→ Required work
Extract verbatim the lines of the listing below, starting at its first line and ending at the line that contains "This screenshot has", with both of those lines included.

[Opening Material provided section]

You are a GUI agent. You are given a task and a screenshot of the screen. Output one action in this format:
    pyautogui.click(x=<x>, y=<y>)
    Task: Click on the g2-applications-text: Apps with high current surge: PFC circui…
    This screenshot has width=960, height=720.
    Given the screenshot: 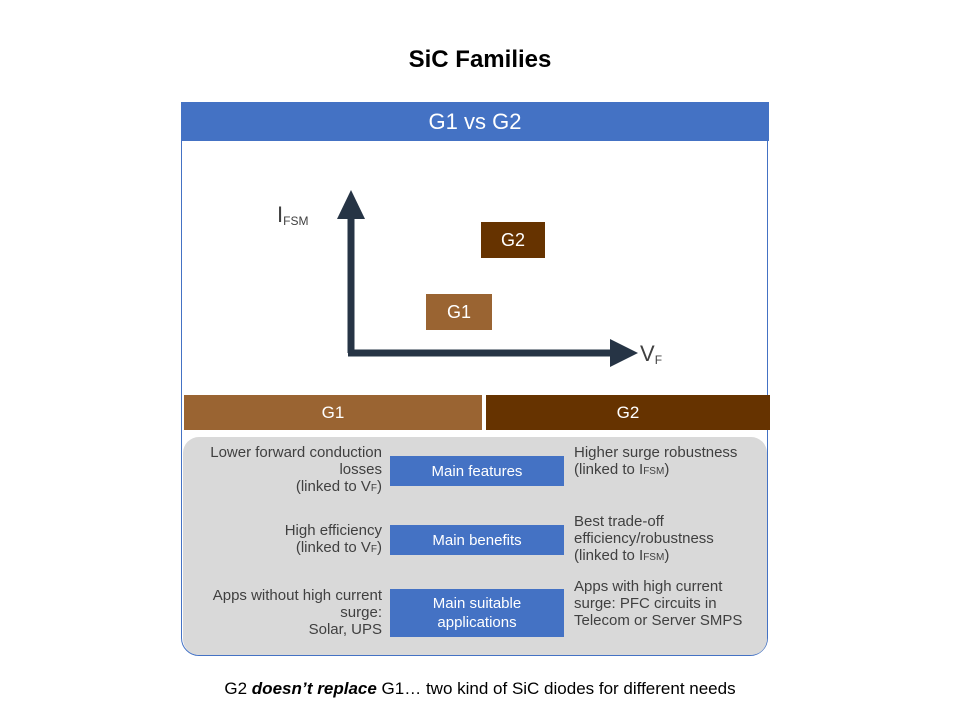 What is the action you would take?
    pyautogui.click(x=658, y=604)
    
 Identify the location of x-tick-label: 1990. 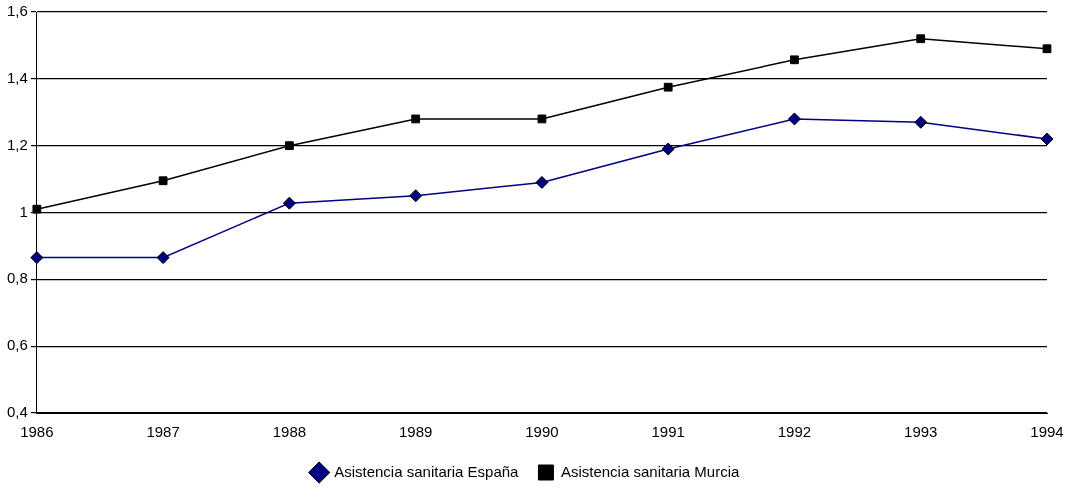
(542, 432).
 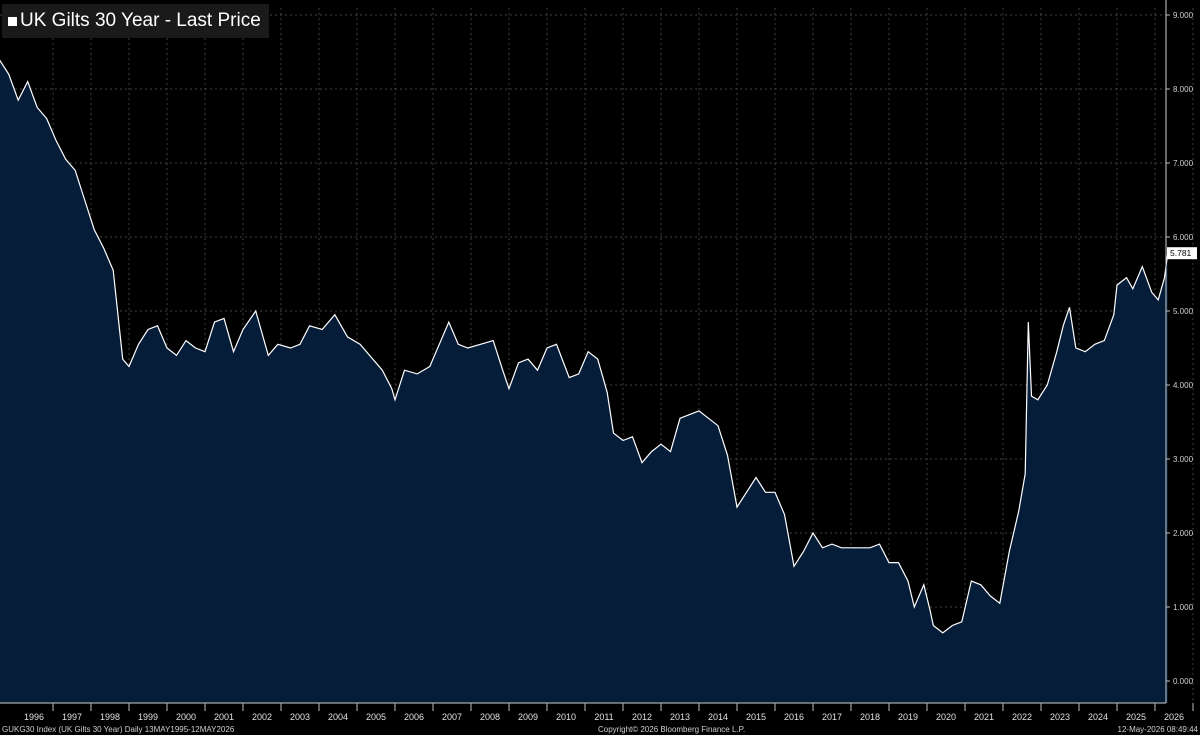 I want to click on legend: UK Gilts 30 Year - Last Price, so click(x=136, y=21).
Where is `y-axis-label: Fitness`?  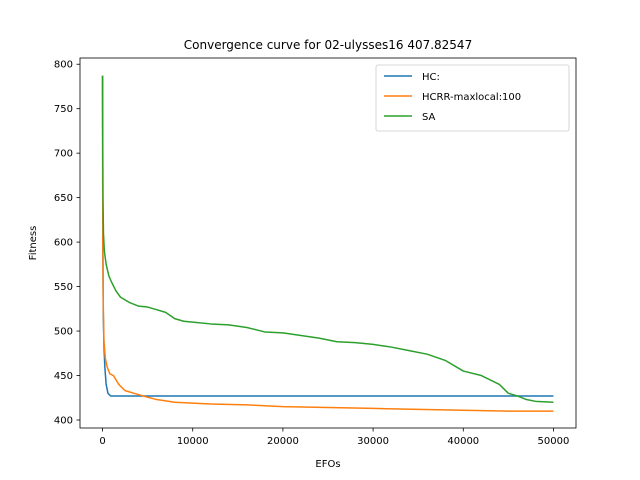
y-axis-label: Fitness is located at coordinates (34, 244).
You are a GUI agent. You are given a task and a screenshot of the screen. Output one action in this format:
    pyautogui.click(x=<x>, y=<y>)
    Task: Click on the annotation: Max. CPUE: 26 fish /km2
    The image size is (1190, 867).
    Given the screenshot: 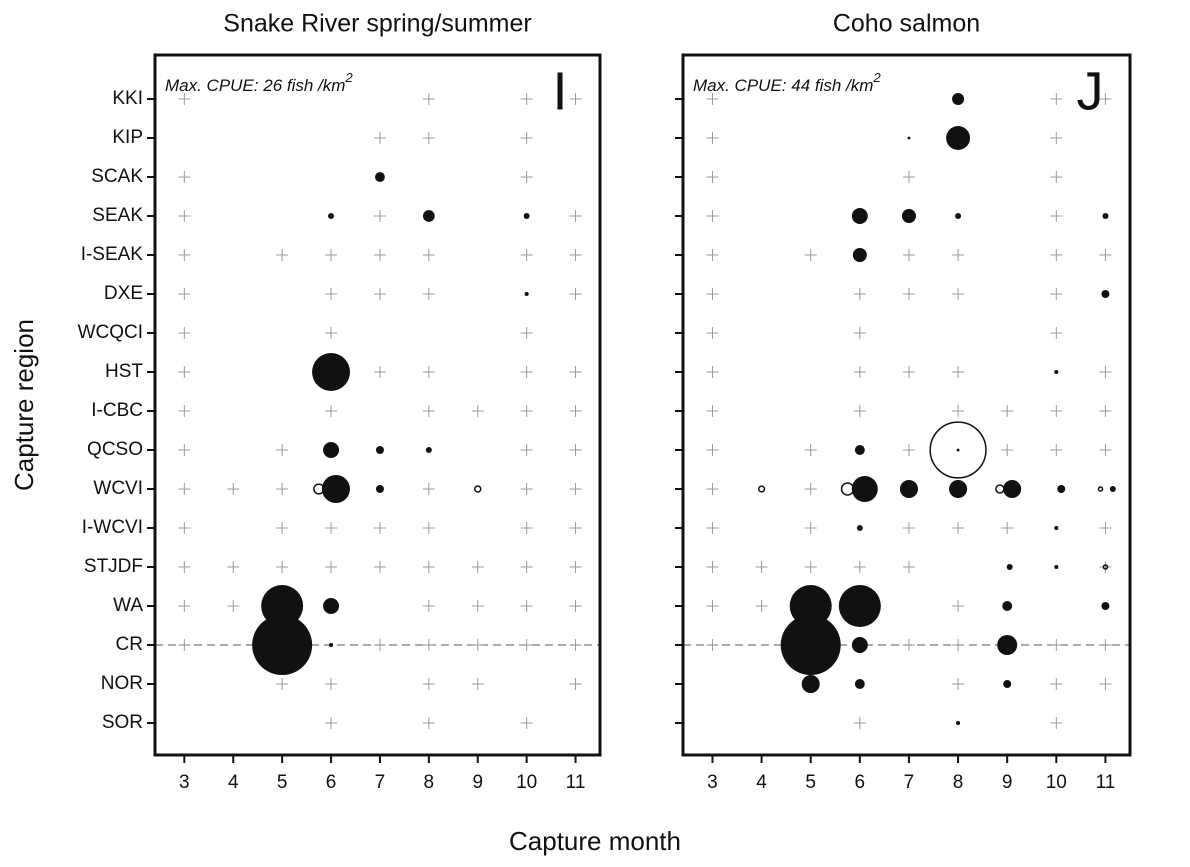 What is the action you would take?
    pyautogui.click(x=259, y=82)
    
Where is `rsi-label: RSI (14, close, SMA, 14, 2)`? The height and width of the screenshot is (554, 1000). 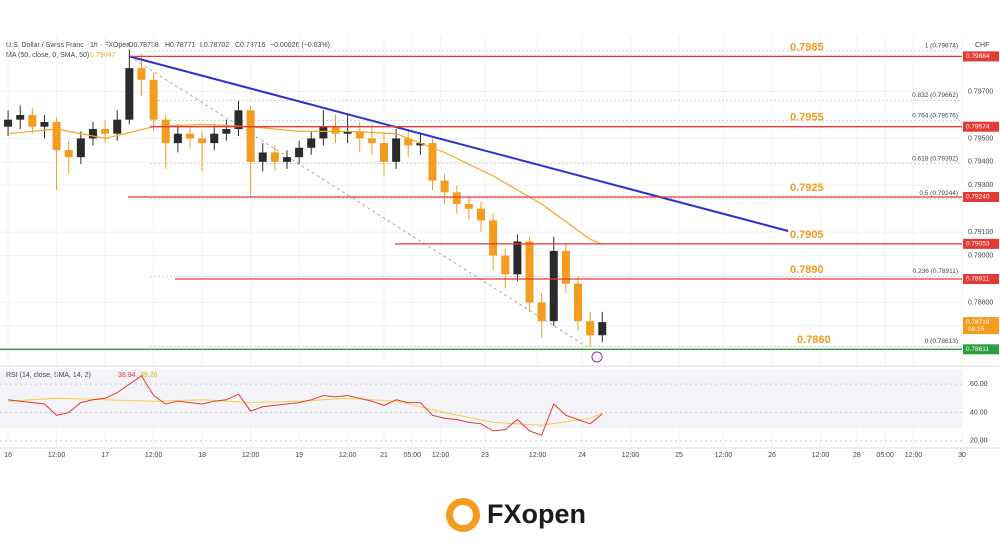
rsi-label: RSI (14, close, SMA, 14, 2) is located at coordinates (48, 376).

[Closing Material provided section]

→ Problem solution
You are a GUI agent. You are given a task and a screenshot of the screen. Output one action in this format:
    pyautogui.click(x=<x>, y=<y>)
    Task: Click on the g2-applications-text: Apps with high current surge: PFC circui…
    This screenshot has width=960, height=720.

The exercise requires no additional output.